Stored data
+ + + + +

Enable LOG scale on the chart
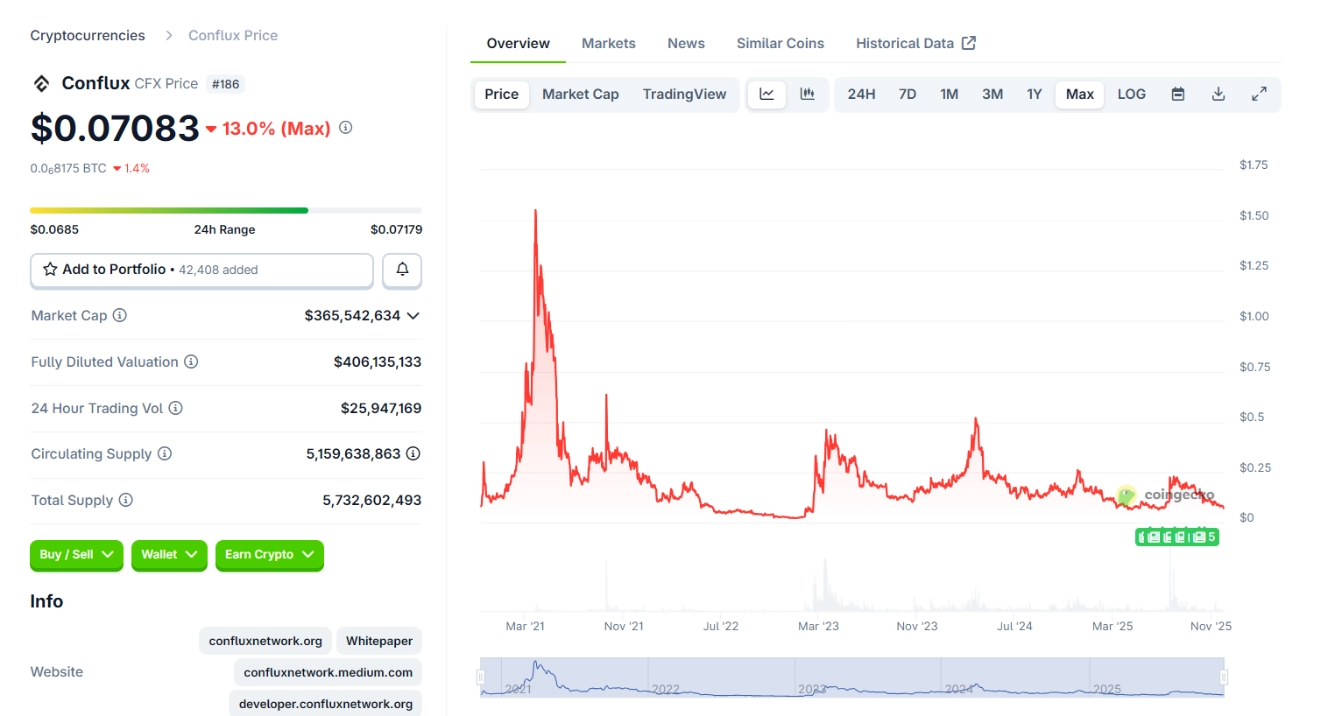The width and height of the screenshot is (1342, 716). 1131,94
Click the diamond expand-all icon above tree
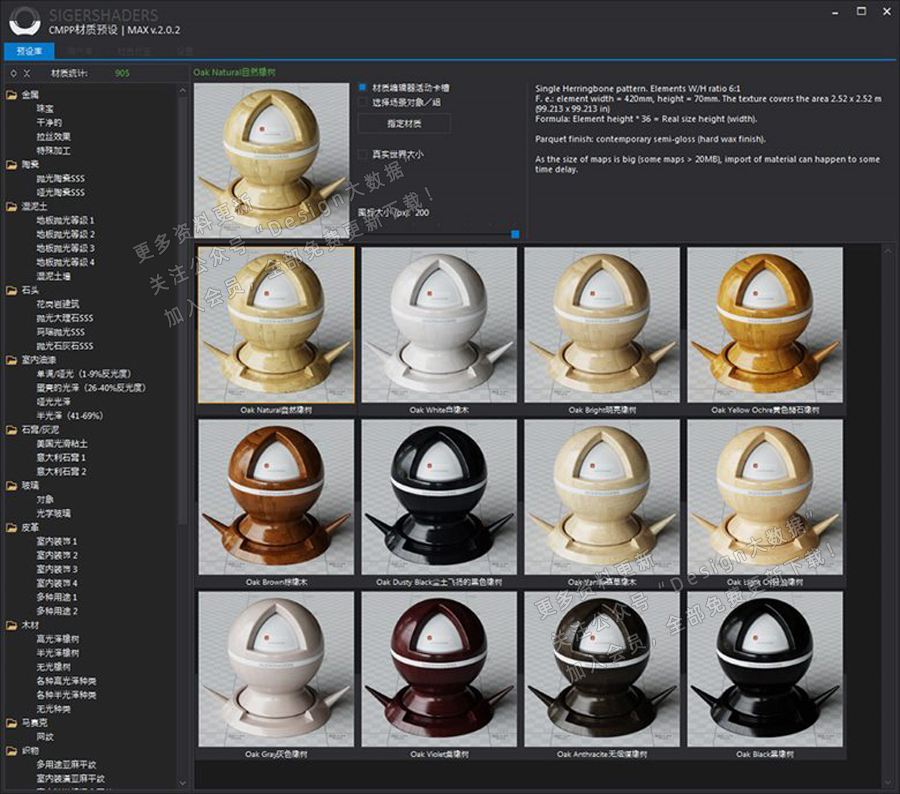900x794 pixels. 12,73
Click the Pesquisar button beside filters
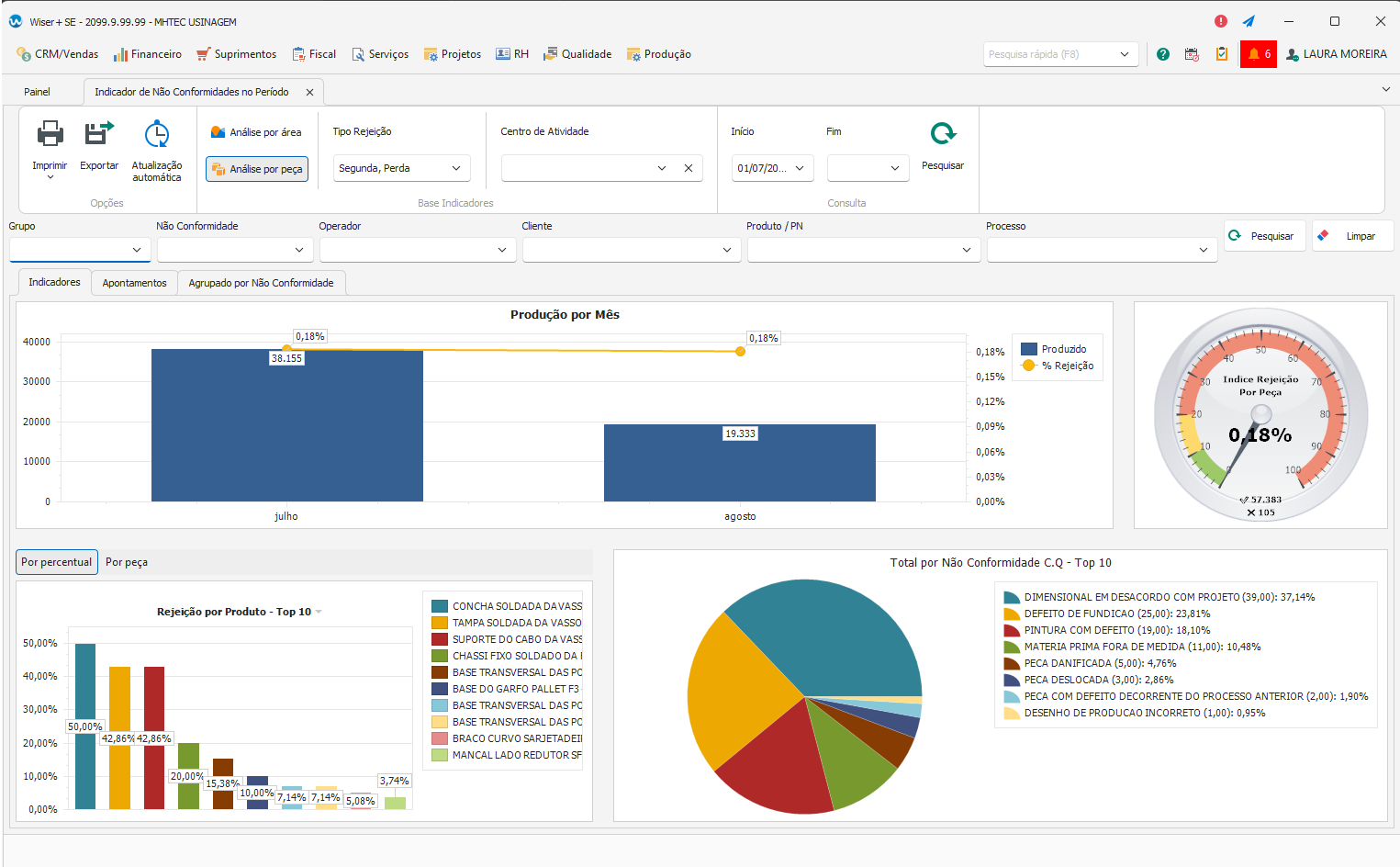Viewport: 1400px width, 867px height. tap(1264, 236)
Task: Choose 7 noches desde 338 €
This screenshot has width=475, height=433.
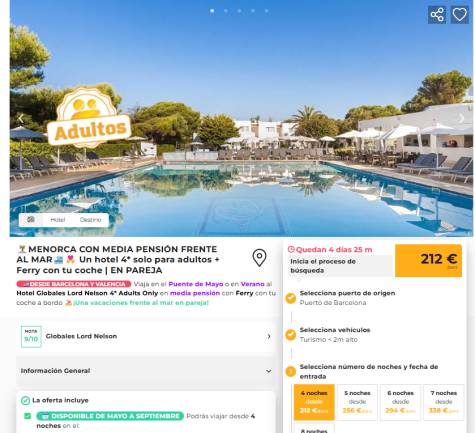Action: click(444, 402)
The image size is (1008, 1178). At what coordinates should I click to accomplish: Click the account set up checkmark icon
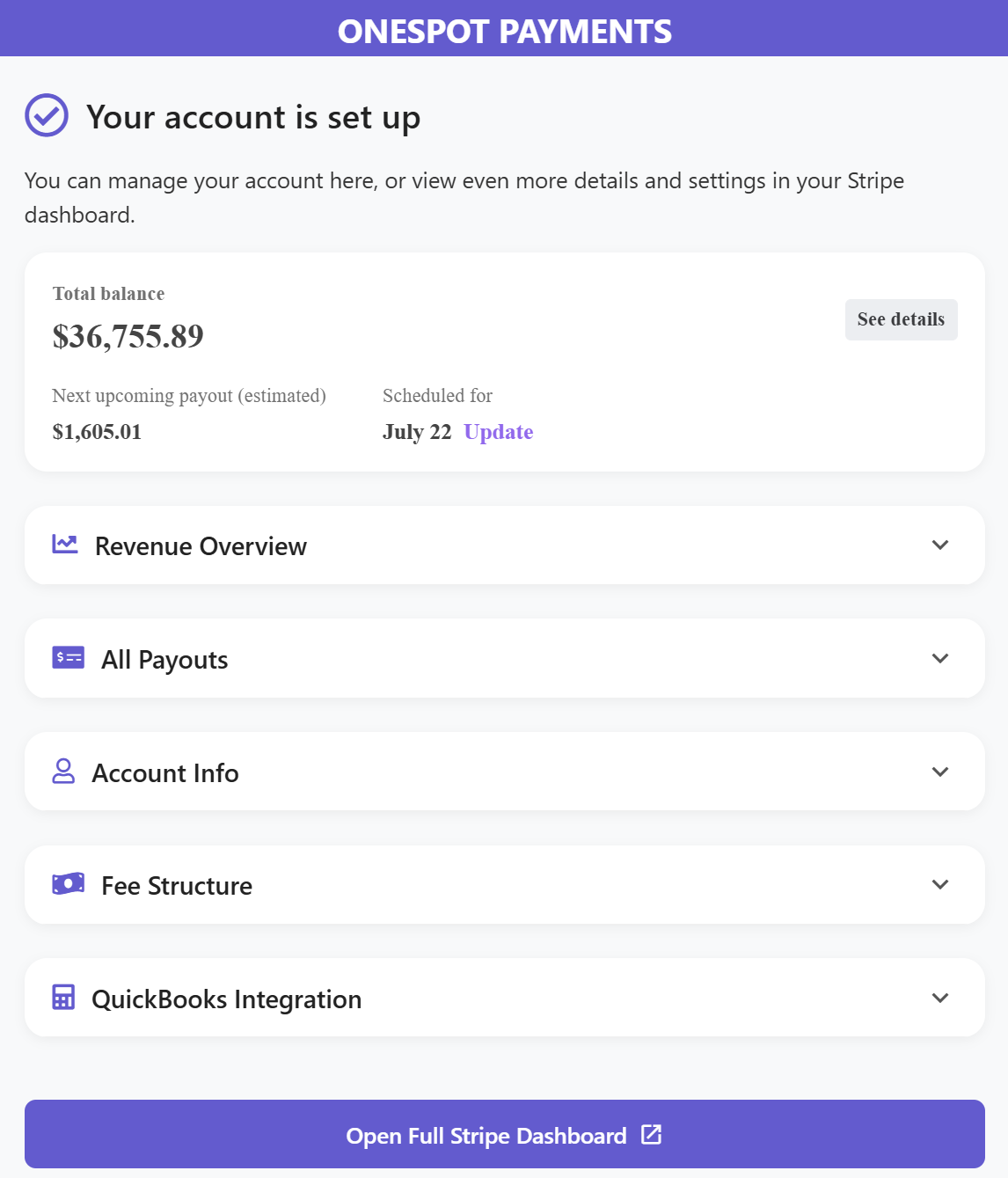[x=47, y=115]
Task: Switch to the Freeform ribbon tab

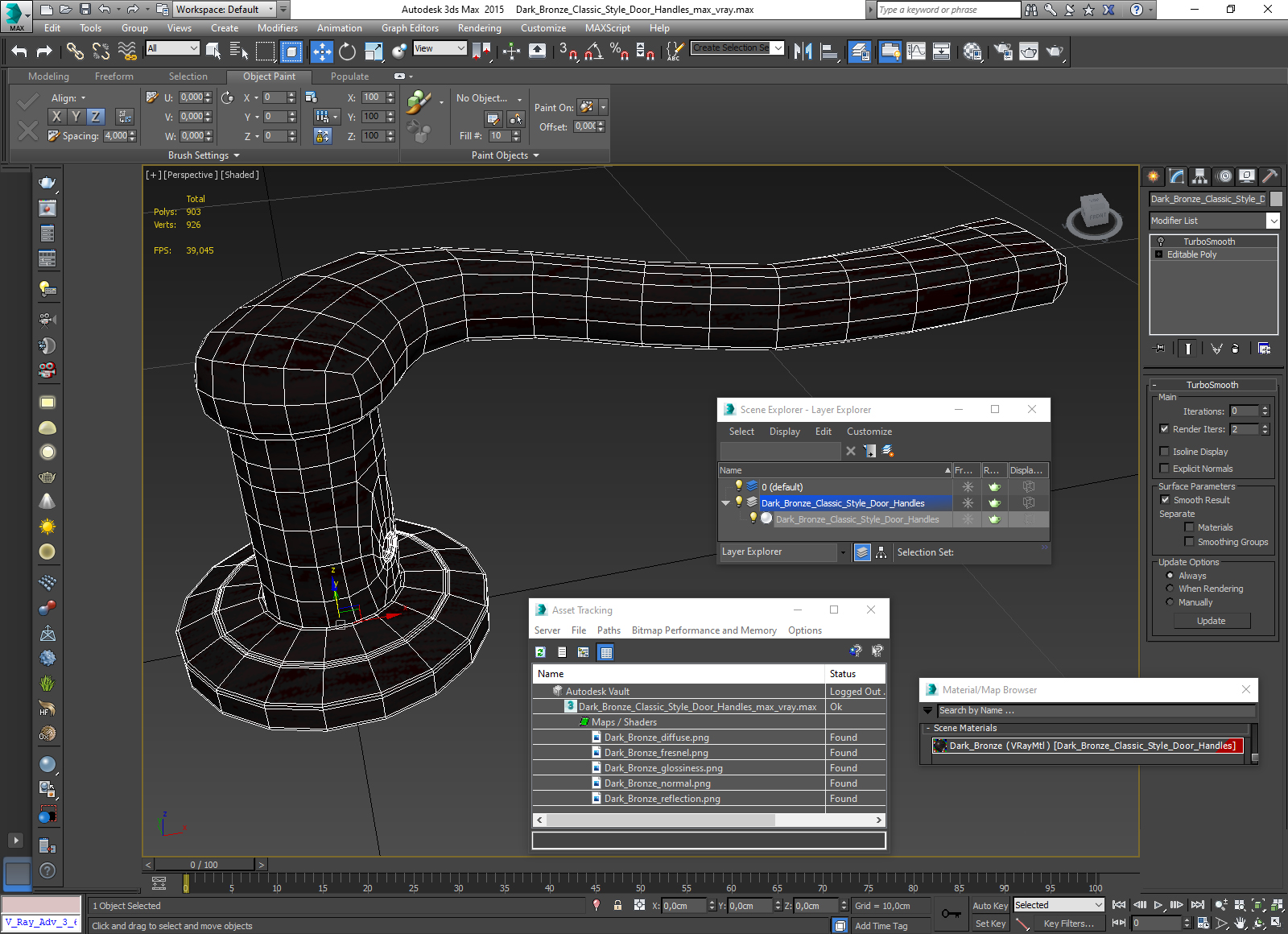Action: click(114, 76)
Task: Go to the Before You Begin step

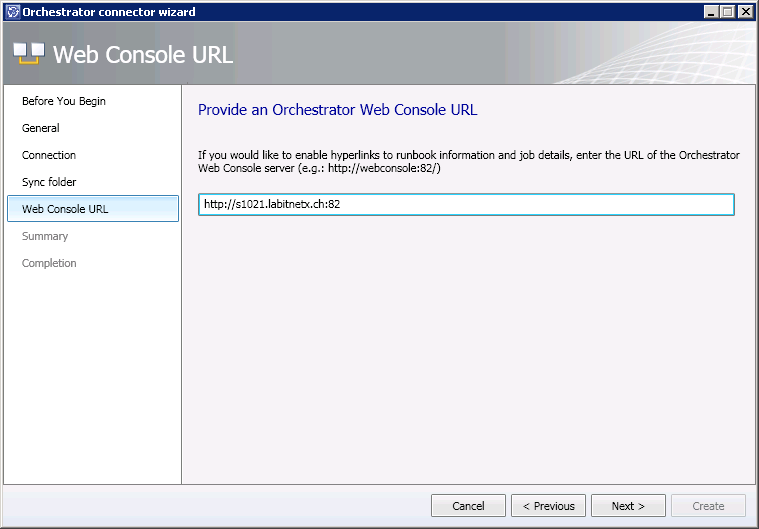Action: (64, 101)
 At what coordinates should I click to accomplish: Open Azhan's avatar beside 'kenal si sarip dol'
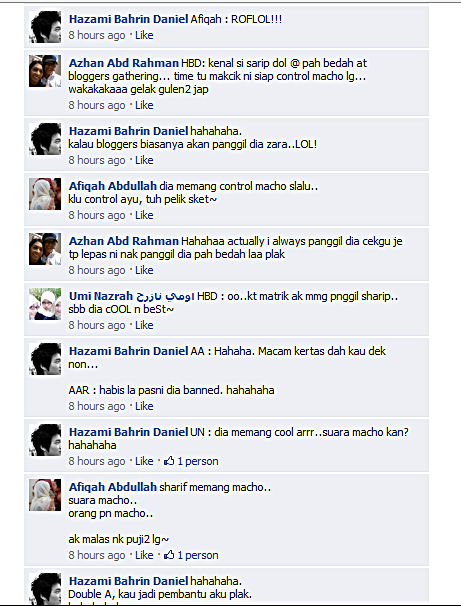click(45, 71)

+ + + + +

:: PROMPT ::
Please repeat the lines above from the line containing "The image size" through the final line, both included, exactly as they stand and without pictures.

:: TASK SOLUTION ::
The image size is (1008, 1178). At what coordinates should I click to accomplish: Click the account set up checkmark icon
[x=47, y=115]
Task: Switch to the Freeform ribbon tab

Action: click(114, 76)
Task: Go to the Before You Begin step

Action: (64, 101)
 At what coordinates should I click to accomplish: Open Azhan's avatar beside 'kenal si sarip dol'
click(45, 71)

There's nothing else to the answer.